Any curry house worth its weight in chilli has its own special brand of the spicy stuff, and Coco Ichibanya is no different. The exact recipe for the name-making curry is a trade secret, churned out in batches in Japan then shipped to its outlets. We can reveal that the base of the curry is a yummy mix of star anise, cinnamon, garlic, and cumin, but unlike most Japanese curries, it is more savoury than sweet.

Hashed Beef Omelette Curry has a tangy BBQ flavour.
Hashed Beef Omelette Curry has a tangy BBQ flavour.

After sampling a selection of curry dishes, the Pork Cutlet Curry was deemed the unanimous favourite. Cooked tonkatsu style – breaded and fried – to perfection, the skin was crisp and crunchy, while the meat inside remained tender and firm. The spiciness was set at Level 2, officially classified as “Hot”. We found it didn’t bring the heat it promised, but perhaps that’s because Malaysian palates are accustomed to more fire.

Emboldened, we decided to have the Vegetable Curry at the “crazy hot” Level 5. A simple dish, the hearty stew packed with potatoes, carrots, and green beans will satisfy vegetarians. But we were more interested in the spiciest curry going.

Although not quite the blazing inferno we expected, it certainly reddened our cheeks and left us with damp brows. If you can smilingly tolerate the heat of cili padi, you should opt for this level – nothing lower will do. If you’re a lightweight in the department, hover around Levels 2 and 3. Go any higher and your tongue will be so soused with heat that you won’t be able to enjoy the taste of the food.

And there is much to enjoy.

The restaurant’s brightly lit interior is fuss-free and comfortably seats the lunch hour crowd.
The restaurant’s brightly lit interior is fuss-free and comfortably seats the lunch hour crowd.

The Wagyu Beef Steak Curry has our approval. Like many of the other dishes, it’s divided into neat halves on the plate: there is a lake of dark brown curry on one side and a bulwark of rice on the other. Running down the middle, the beef is well-seasoned and cooked to a slight redness. The tangy flavour of the curry brings out the richness of the meat.

Seafood lovers can go for the Clam Curry, which on its own is plain and simple, but with a few toppings tastes like a curried clam chowder.
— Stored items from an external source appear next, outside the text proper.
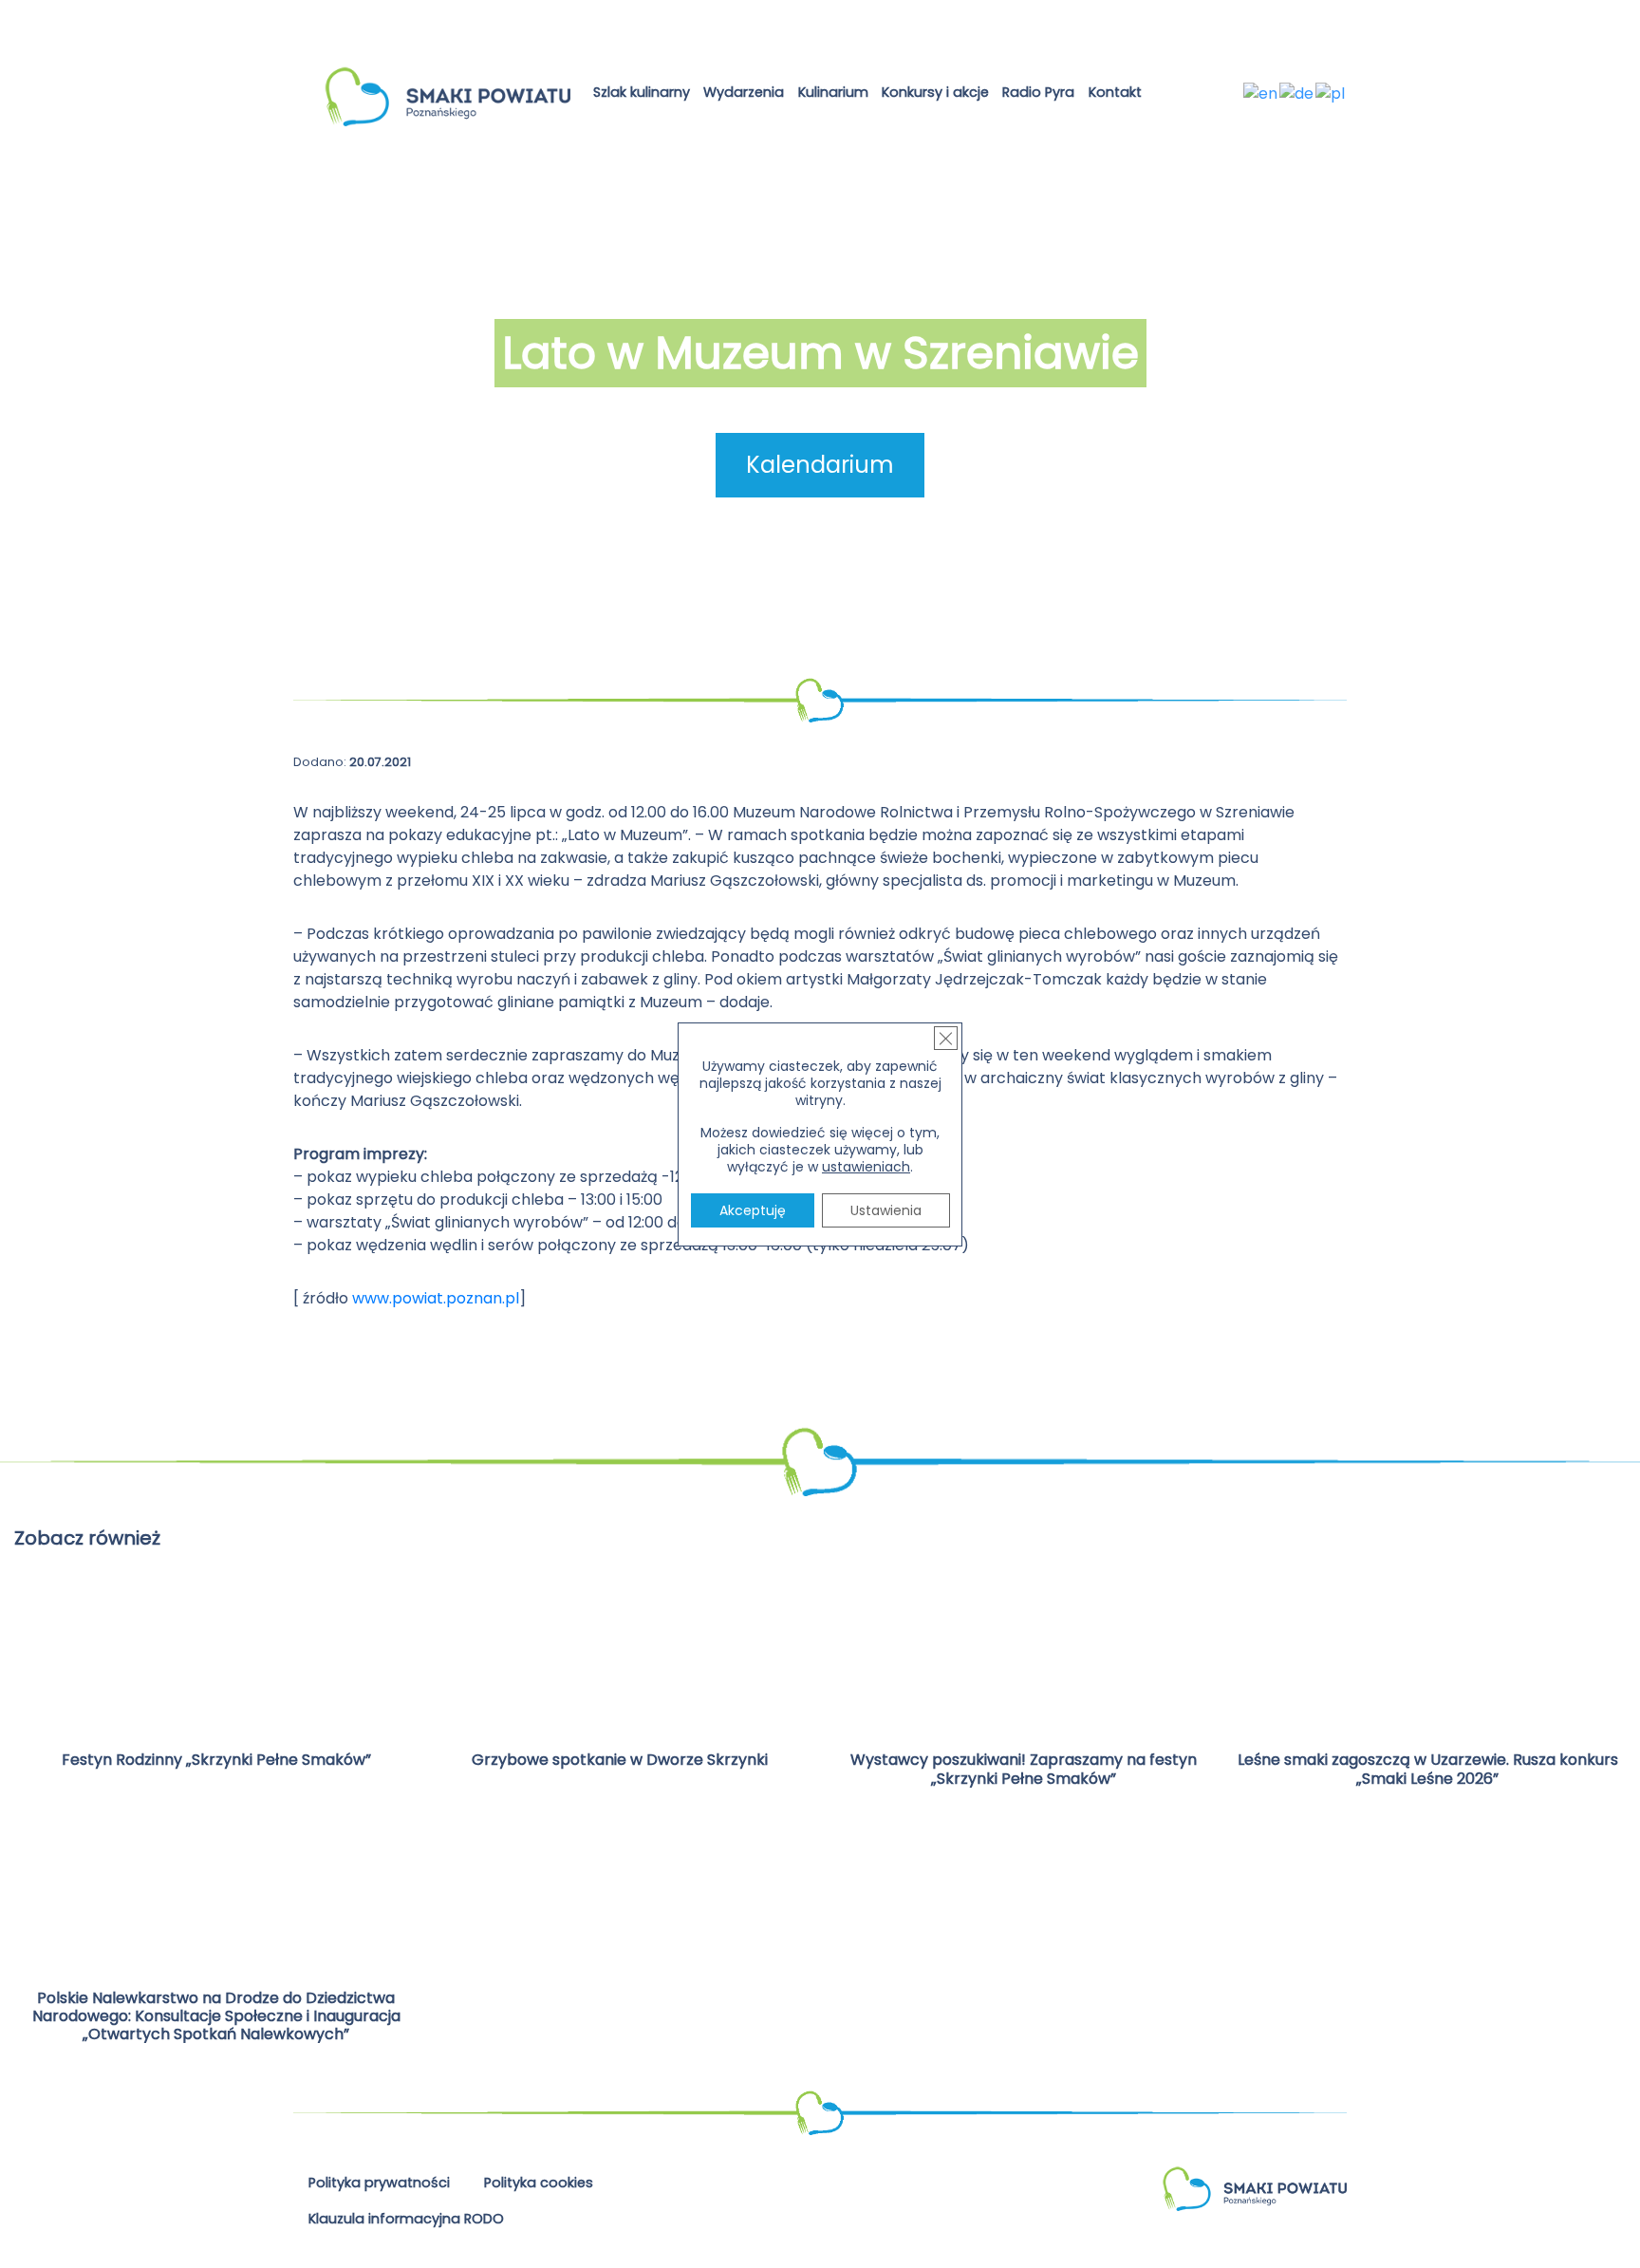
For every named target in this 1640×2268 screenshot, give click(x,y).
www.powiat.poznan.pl (435, 1298)
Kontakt (1115, 92)
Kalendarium (820, 464)
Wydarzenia (743, 92)
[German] (1297, 92)
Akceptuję (752, 1210)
There’s also fish, shrimp, and squid curries.

Any of the curry with omelettes is a good choice. The omelettes come out light and fluffy, each encasing an island of sticky rice surrounded by a sea of thick, soupy curry.
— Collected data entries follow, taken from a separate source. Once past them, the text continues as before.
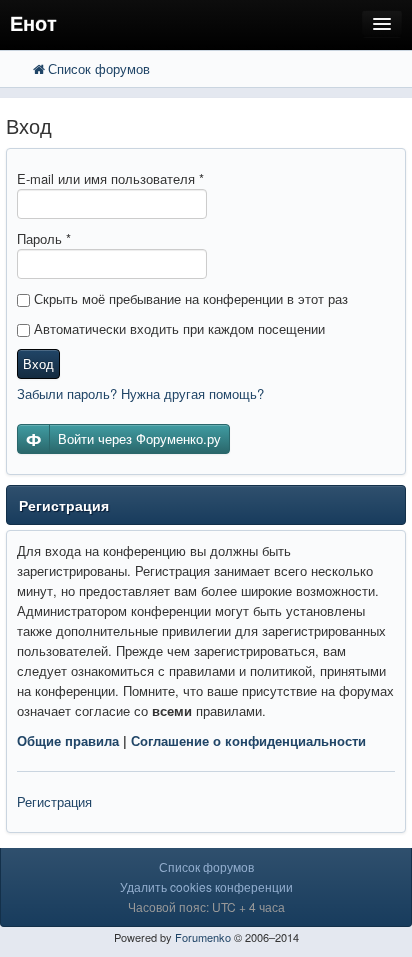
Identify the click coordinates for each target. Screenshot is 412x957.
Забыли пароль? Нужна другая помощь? (140, 393)
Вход (38, 363)
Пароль (44, 238)
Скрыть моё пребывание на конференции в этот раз (189, 298)
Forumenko (203, 937)
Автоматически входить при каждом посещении (177, 328)
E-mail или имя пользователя (110, 178)
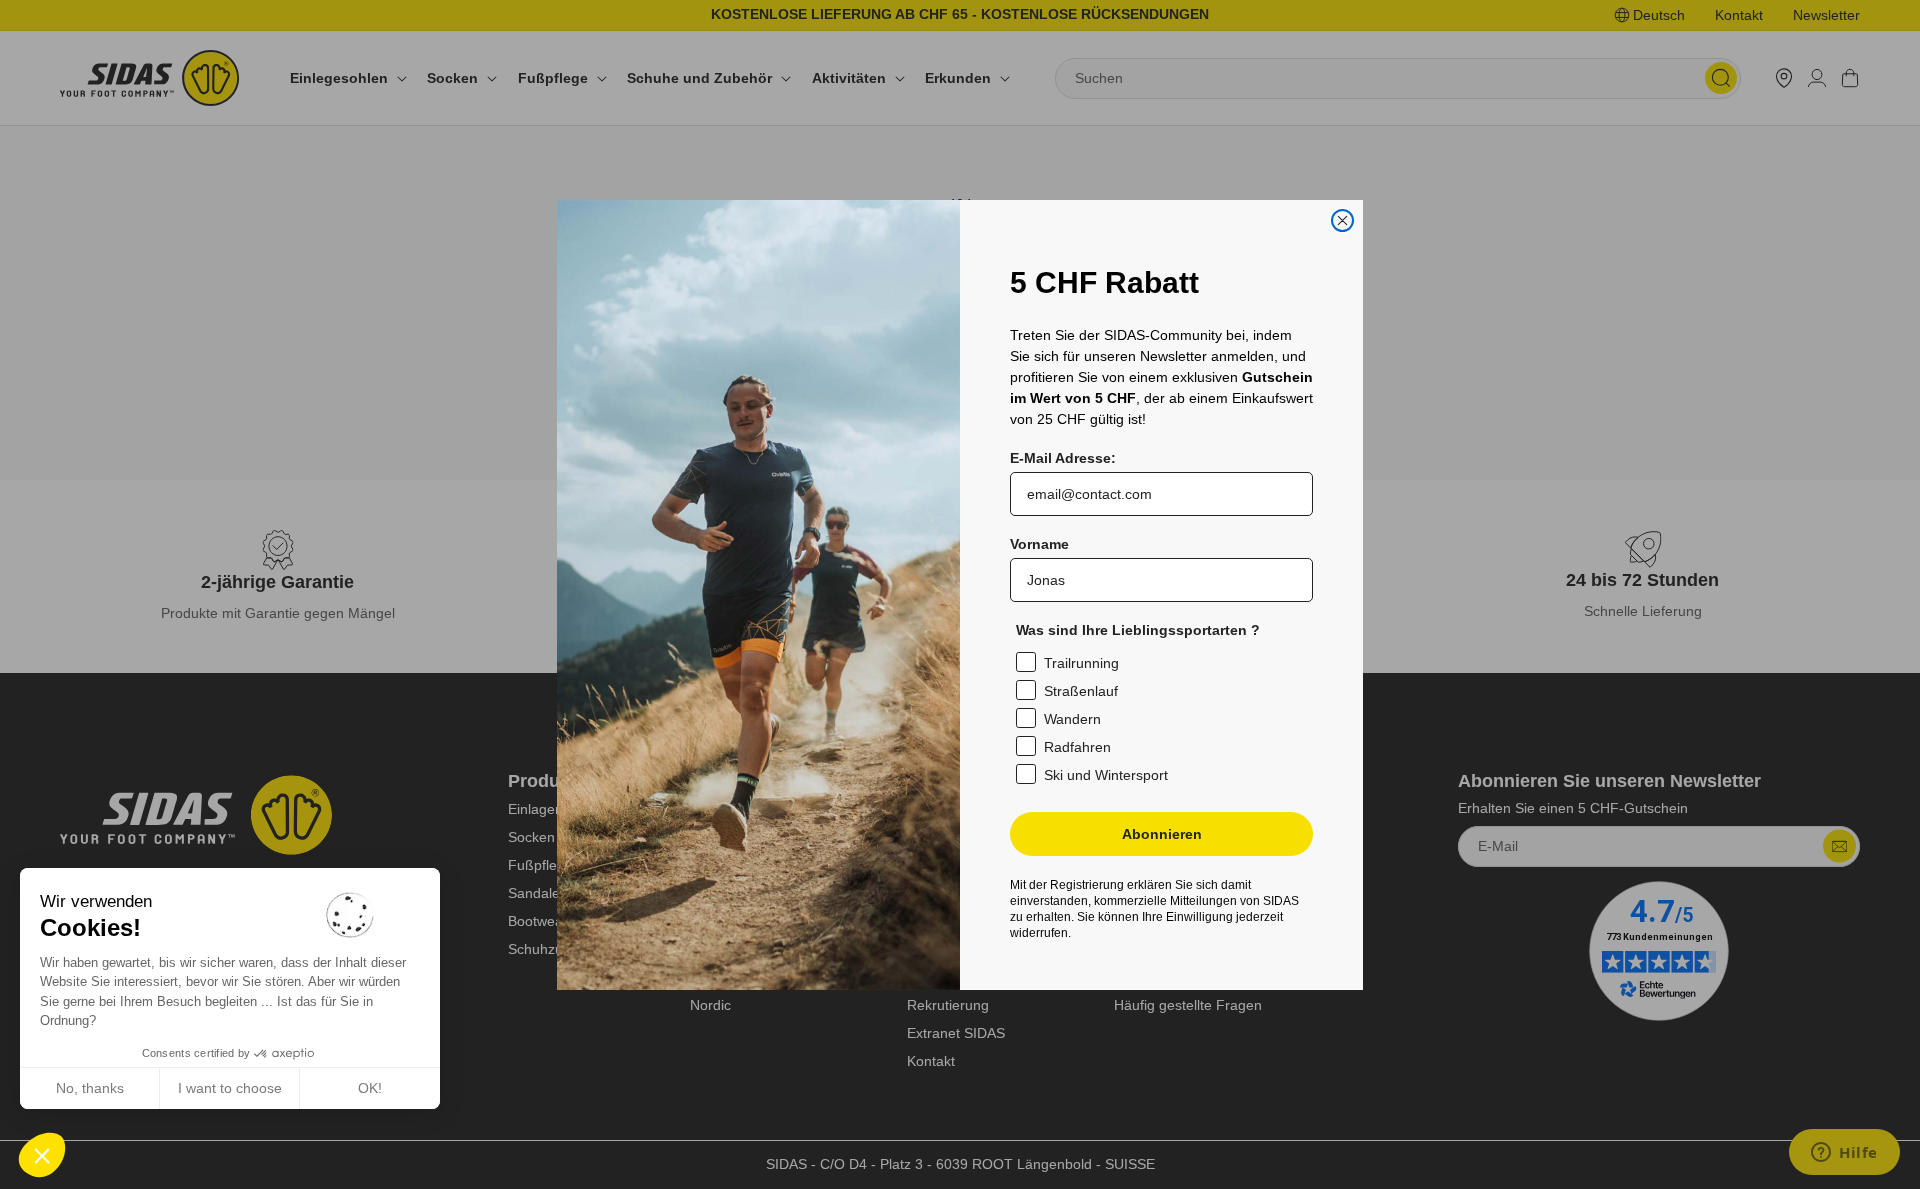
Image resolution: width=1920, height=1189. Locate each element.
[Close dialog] (1342, 220)
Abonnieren (1162, 834)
A note about the rice: it’s imported from Japan, the type used for making sushi. Its glutinous texture is a great foil for the curry, easily sopping up the stew. In Japan, where CoCo Ichibanya’s patrons tend to eat on the go, this allows for convenient one-utensil meals.

The restaurant’s minimalist decor also underscores its convenience factor; the booths and tables are arranged to comfortably seat large lunchtime crowds. Everything is made for comfort, especially the food. So do pop in when you need to spice up your mood with good comfort food – you won’t leave disappointed.

¦ Curry House Coco Ichibanya is at LG333A Lower Ground Floor, 1 Utama LG 350, Lebuh Bandar Utama, Bandar Utama, 47800 Petaling Jaya, Selangor. Phone (03) 7732-8937.